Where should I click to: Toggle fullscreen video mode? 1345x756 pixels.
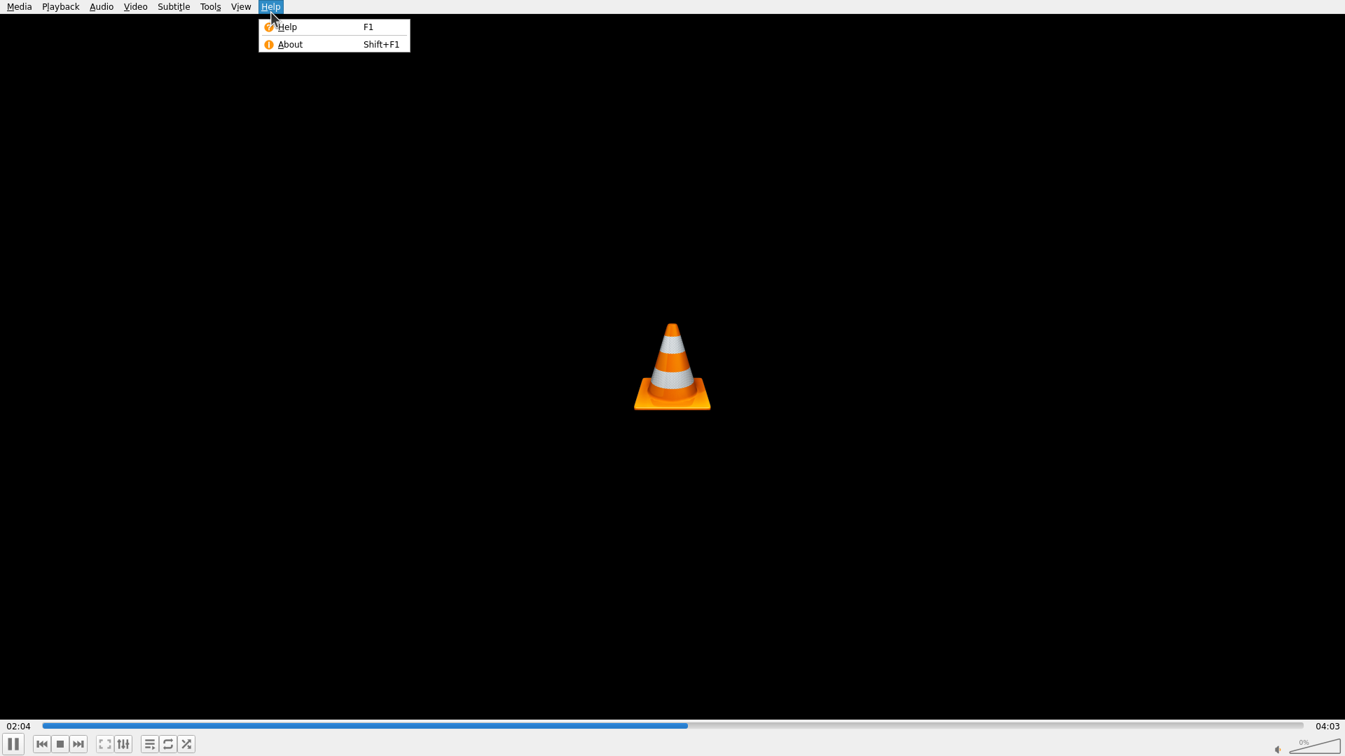(x=105, y=744)
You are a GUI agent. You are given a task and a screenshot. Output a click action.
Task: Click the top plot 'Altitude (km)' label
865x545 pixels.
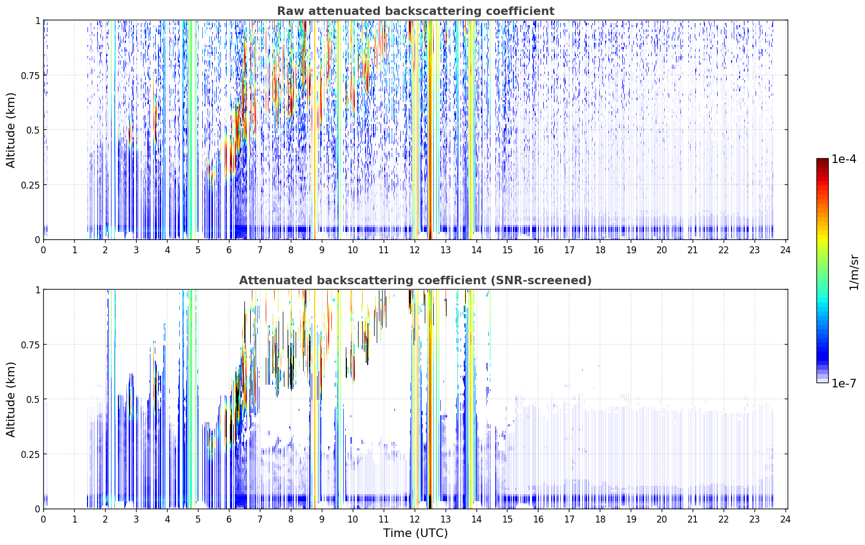click(x=11, y=130)
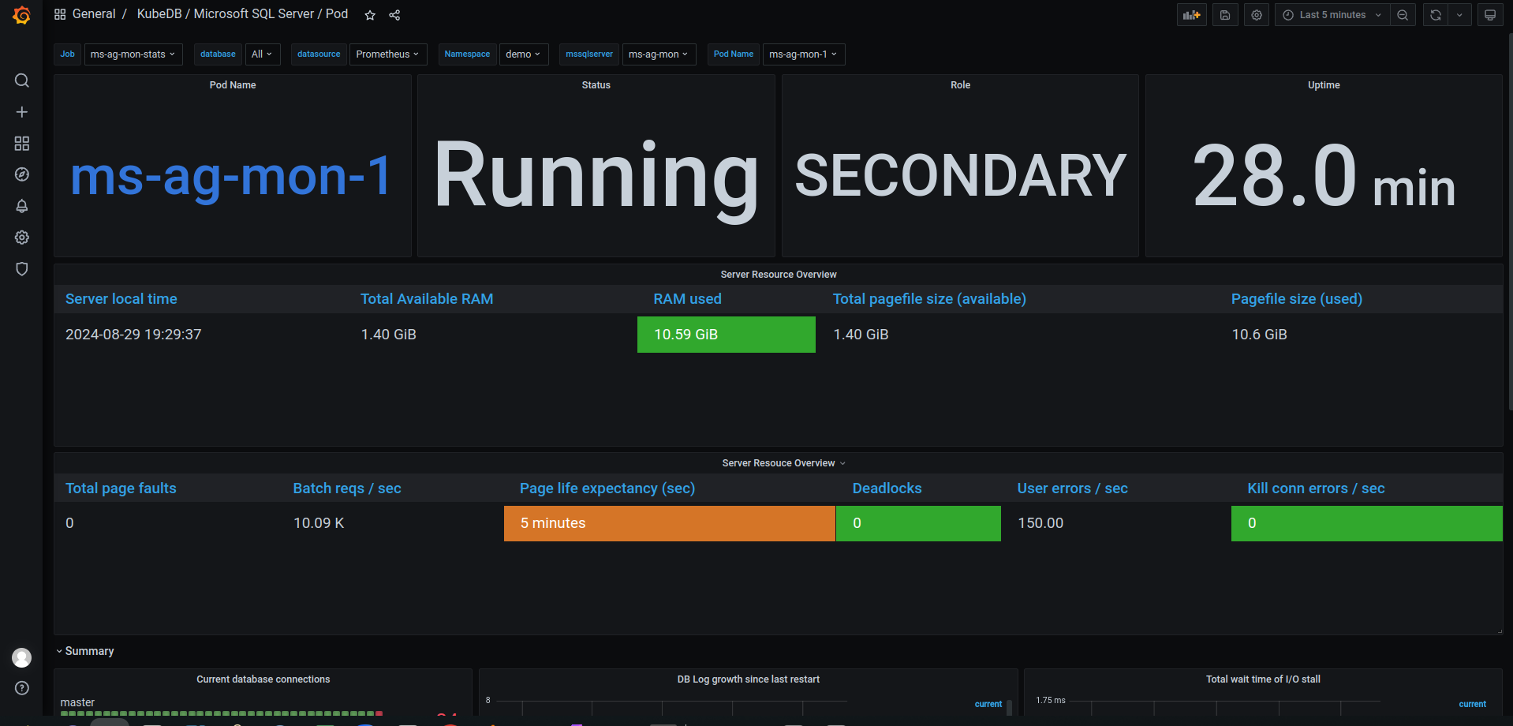Star this dashboard as a favorite
The width and height of the screenshot is (1513, 726).
coord(369,15)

==*==

### Instructions to follow
Rewrite the lines of all the items above as a Markdown table with the columns "No." and "Text", numbering each row and leaving out blank lines. Omit the pictures.

### Worked answer
| No. | Text |
|---|---|
| 1 | Where should I click to: Toggle fullscreen video mode? 1345x756 pixels. |
| 2 | (x=105, y=744) |
| 3 | You are a GUI agent. You are given a task and a screenshot. Output a click action. |
| 4 | Task: Click the top plot 'Altitude (km)' label |
| 5 | 865x545 pixels. |
| 6 | click(x=11, y=130) |
| 7 | Star this dashboard as a favorite |
| 8 | The width and height of the screenshot is (1513, 726). |
| 9 | coord(369,15) |